Keyboard shortcuts

Press or to navigate between chapters

Press S or / to search in the book

Press ? to show this help

Press Esc to hide this help

TpuConfigurationApi

All addresses on this page apply to libtpu.so from the libtpu-0.0.40-cp314 wheel (build libtpu_lts_20260413_b_RC00, build-id md5 89edbbe81c5b328a958fe628a9f2207d, 781,691,048 bytes, ELF x86-64 DYN, not stripped; IDA-recovered C names and demangled C++ symbols quoted verbatim). .text VMA equals file offset. Other versions will differ.

Abstract

TpuConfigurationApi_* is the C-ABI face of distributed-TPU host configuration — the bring-up that turns a rack of TPU chips into a single addressable pod and the queries a host process issues against that pod. It is the surface the open-source TensorFlow tpu_configuration_ops kernels (ConfigureDistributedTPU, WaitForDistributedTPU, _InitializeHostForDistributedTPU, _SetGlobalTPUArray, _DisconnectHostFromDistributedTPUSystem) call through, exactly as those kernels call TpuExecutor_* for device work. Where TfTpu_Initialize Bootstrap is the in-process driver init (one node loading the libtpu driver core), this cluster is the cross-host pod configuration: it negotiates the global TPU array, waits for every host to join, and exposes per-host capacity to the runtime.
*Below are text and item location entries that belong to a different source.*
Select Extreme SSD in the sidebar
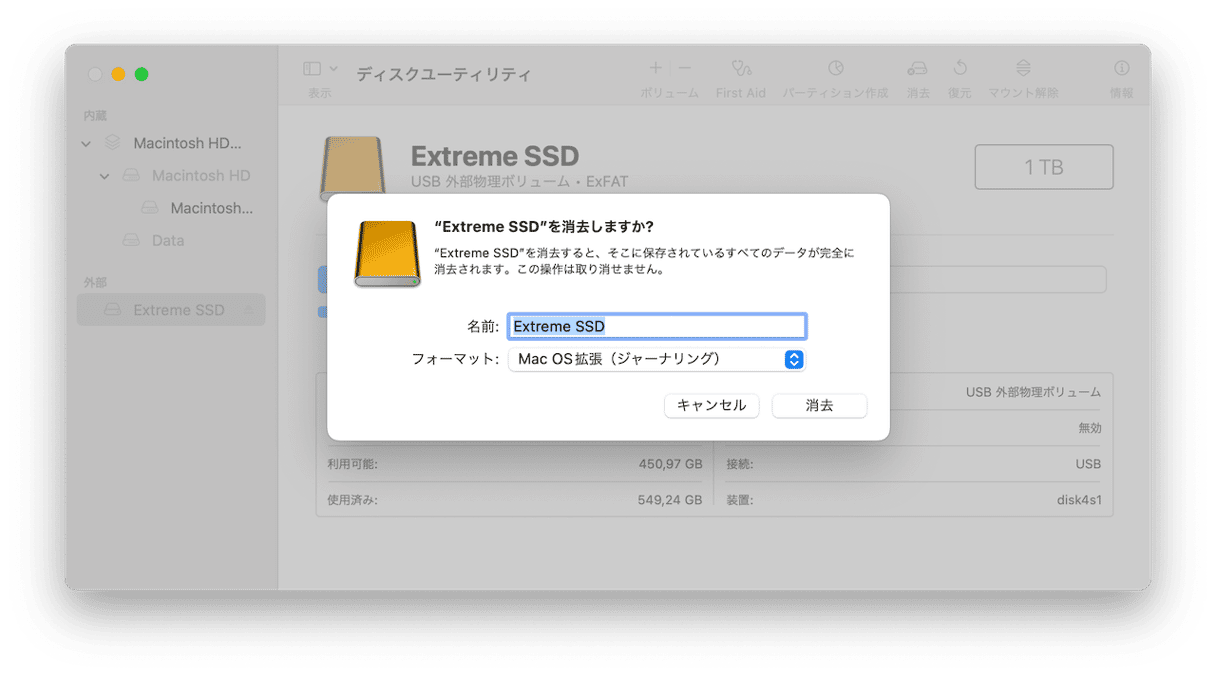 pyautogui.click(x=171, y=310)

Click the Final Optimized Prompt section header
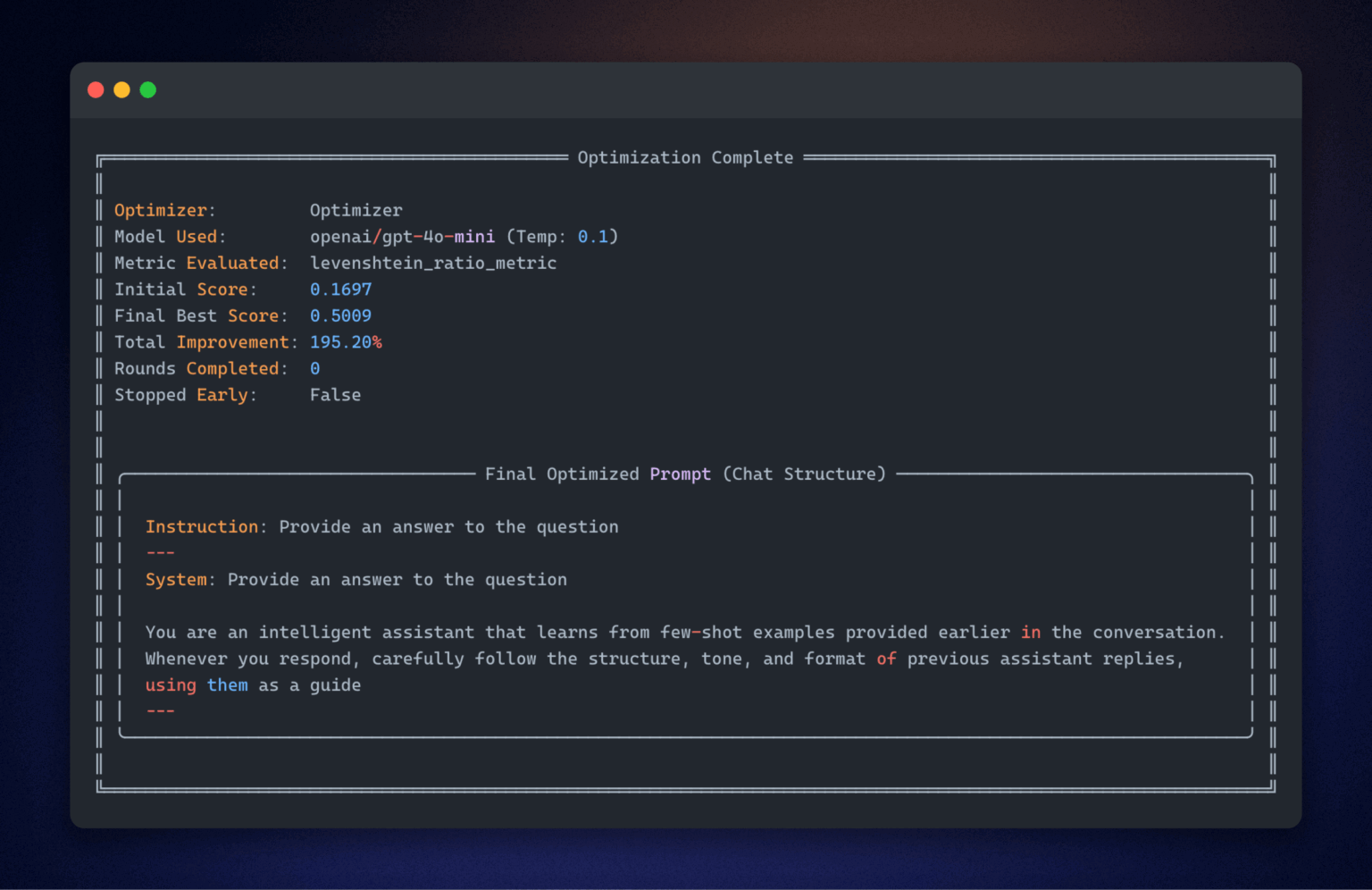[685, 474]
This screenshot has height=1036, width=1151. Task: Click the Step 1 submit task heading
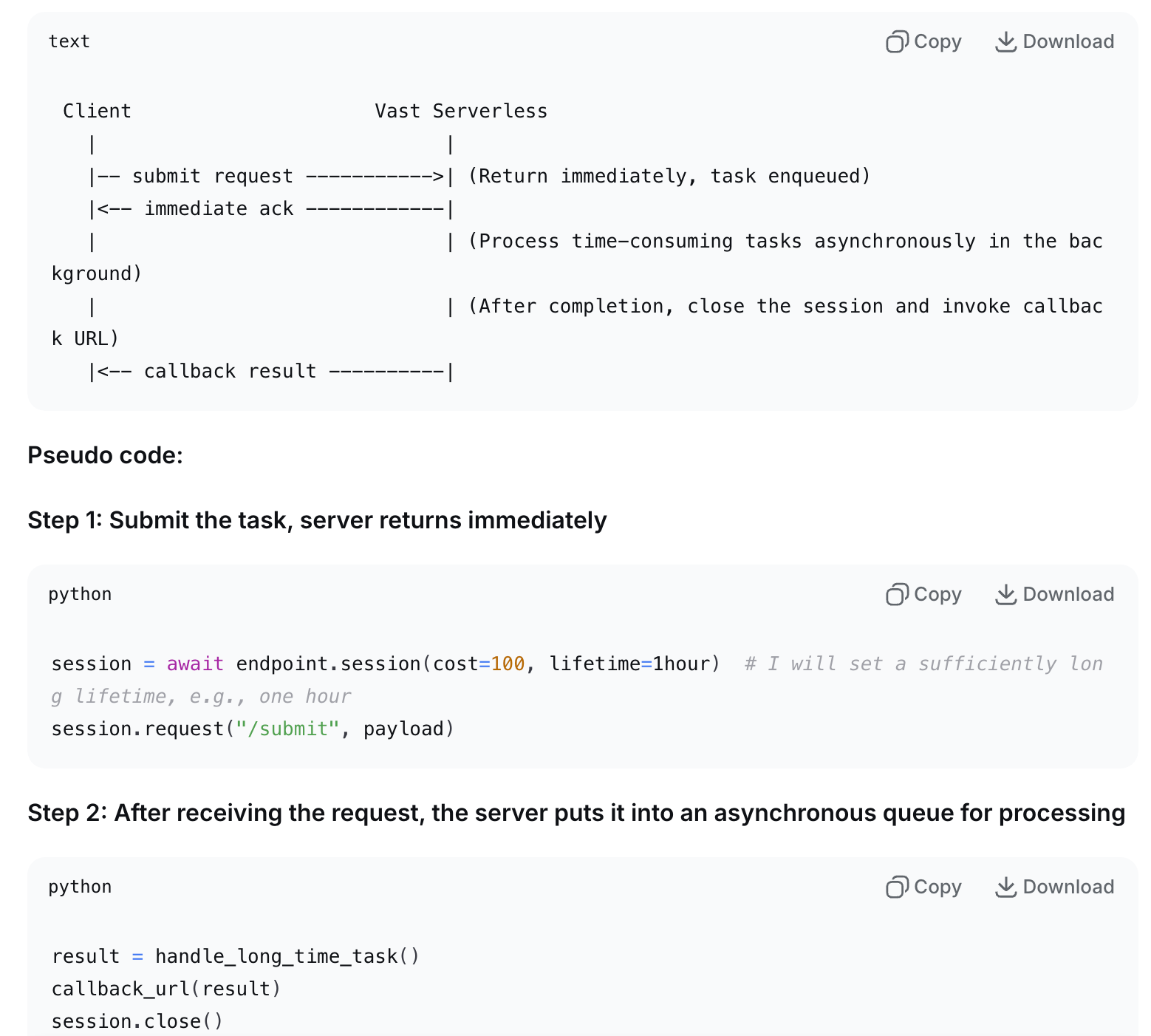317,520
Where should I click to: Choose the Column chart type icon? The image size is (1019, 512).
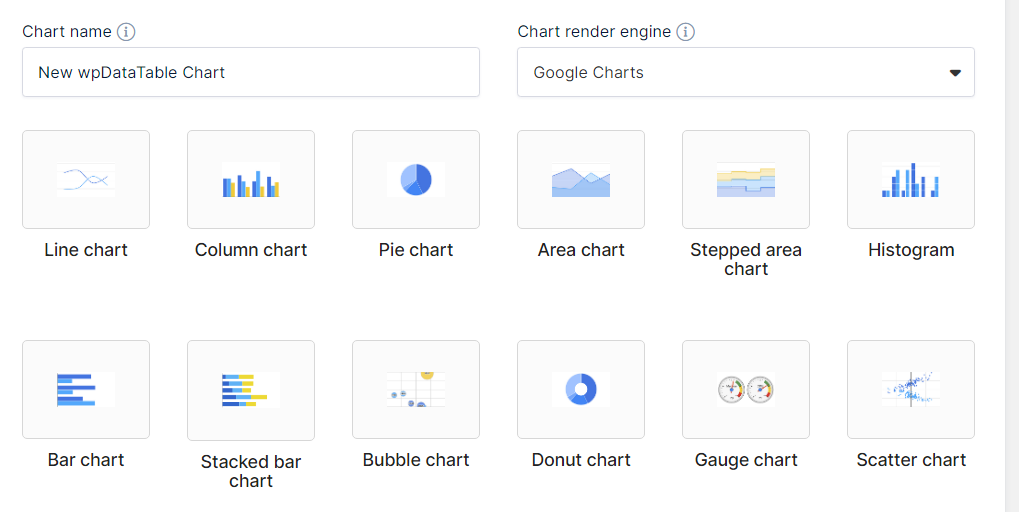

Structurally the cluster is two tiers. The lower tier is a set of extern "C" free functions — the C-ABI roster this page owns — each a thin bridge that unmarshals a flat op-args struct into a real C++ call and marshals the resulting absl::Status plus output array back out. The upper tier is the C++ free functions in the tensorflow:: namespace that the bridges delegate to (tensorflow::ConfigureDistributedTpu, tensorflow::WaitForDistributedTpu, …); those carry the actual mesh logic and are owned by the runtime/pod pages, not here. The roster splits cleanly by area: five *Op_DoWork actions (configure / wait / init-host / set-global-array / disconnect), three pod/cache queries (HasTPUPodState, TpusPerHost, TpuMemoryLimit, plus the compilation-cache server-address trio), and two array free helpers (FreeCharArray, FreeInt32Array).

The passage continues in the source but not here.